The former Argentine leader, whose wife now heads the country, made the comments in an interview with Oliver Stone for his upcoming documentary "South Of the Border."
The film is co-written by Tariq Ali, a British intellectual, and Mark Weisbrot of the Washington, D.C.-based Center for Economic and Policy Research. The film opens in theaters June 25th.
Kirchner held a 50-minute meeting in Monterrey, Mexico with Bush in January, 2004.
The charge startled even Oliver Stone. "War? He said that?" Stone asked Kirchner, who was among a wave of progressive leaders elected in Latin America over the last decade.
"He said that, word for word," Kirchner assured Stone.
Stone followed up: "Is he suggesting that Latin America should go to war?"
No, said Kirchner. "Well, he was talking about the United States, never said South America. That the United States -- that it was a misunderstanding of the Democrats, that all the economic growth that the U.S. had had, had been based on the different wars it had waged."

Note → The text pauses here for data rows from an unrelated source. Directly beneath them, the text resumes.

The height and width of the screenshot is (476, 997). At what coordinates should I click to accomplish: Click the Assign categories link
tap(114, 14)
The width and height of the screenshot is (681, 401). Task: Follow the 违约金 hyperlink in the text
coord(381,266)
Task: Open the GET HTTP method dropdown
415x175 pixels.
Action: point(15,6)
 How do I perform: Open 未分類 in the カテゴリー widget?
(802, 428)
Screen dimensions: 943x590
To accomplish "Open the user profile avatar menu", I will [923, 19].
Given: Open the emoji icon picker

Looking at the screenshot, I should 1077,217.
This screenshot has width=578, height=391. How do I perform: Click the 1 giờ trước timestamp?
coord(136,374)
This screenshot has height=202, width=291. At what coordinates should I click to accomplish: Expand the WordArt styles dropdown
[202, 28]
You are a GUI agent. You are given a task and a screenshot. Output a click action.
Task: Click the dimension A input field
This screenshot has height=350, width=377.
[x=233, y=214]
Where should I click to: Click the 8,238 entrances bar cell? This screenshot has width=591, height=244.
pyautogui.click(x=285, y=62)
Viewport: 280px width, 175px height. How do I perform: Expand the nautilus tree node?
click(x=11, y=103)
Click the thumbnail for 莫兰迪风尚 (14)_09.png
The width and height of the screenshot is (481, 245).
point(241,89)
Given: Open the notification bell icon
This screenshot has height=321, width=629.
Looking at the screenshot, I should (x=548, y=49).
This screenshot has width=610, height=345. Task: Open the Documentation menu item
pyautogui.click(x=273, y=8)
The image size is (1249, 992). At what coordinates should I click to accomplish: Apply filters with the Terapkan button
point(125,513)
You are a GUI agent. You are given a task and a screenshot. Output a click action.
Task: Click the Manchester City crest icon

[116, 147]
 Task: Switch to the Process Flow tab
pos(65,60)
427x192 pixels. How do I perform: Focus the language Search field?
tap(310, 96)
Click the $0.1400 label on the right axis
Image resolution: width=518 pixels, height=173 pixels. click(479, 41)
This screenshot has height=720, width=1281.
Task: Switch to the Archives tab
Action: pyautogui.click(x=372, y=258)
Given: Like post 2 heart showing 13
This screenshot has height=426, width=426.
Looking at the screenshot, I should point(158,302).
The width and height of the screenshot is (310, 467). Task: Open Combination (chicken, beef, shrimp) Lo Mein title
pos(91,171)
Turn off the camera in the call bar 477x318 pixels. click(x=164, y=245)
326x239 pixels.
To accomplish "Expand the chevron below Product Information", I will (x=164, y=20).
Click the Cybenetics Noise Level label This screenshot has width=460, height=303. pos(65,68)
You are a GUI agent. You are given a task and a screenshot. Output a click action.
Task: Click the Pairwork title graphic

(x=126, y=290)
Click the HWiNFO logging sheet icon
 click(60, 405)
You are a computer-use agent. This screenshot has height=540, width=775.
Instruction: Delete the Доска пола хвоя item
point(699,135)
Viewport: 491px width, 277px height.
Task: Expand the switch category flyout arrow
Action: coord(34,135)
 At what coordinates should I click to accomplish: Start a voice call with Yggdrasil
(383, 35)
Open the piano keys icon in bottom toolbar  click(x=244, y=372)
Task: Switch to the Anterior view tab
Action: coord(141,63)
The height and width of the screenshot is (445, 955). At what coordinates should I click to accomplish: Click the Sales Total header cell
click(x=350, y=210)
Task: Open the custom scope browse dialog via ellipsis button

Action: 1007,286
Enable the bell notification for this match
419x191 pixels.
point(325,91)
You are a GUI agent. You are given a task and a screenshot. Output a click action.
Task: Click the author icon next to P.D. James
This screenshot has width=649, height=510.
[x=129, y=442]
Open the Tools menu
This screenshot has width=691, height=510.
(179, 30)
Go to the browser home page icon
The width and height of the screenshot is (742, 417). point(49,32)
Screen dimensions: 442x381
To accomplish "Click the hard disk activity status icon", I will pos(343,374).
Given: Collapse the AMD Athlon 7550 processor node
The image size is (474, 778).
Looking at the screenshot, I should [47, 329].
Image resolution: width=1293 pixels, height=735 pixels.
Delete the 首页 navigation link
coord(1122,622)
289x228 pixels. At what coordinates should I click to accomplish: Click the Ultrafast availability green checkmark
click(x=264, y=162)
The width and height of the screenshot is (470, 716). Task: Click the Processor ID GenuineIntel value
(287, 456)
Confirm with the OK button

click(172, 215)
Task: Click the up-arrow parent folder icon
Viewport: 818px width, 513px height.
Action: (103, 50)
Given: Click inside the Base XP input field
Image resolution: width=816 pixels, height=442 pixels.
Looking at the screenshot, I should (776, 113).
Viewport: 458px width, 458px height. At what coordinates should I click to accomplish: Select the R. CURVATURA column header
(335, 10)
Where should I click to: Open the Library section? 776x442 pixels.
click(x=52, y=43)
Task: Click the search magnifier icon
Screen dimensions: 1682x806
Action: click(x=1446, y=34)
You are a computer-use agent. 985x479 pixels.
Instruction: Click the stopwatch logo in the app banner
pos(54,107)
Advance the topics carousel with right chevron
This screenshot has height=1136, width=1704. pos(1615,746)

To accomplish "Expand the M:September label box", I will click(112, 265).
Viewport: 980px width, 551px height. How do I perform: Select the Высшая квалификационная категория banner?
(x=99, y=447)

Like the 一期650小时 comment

The Kirchner interview is done through a translator and the subtitles on the screen don't exactly match what Kirchner was saying, but more closely reflect how his comments were being translated at the time. The Huffington Post had three separate native Spanish speakers translate Kirchner's remarks. His comments above are the result of those translations.
If Kirchner is accurately relaying the comments, that would make Bush the highest-ranking public official to state outright that war is and has been good for the American economy.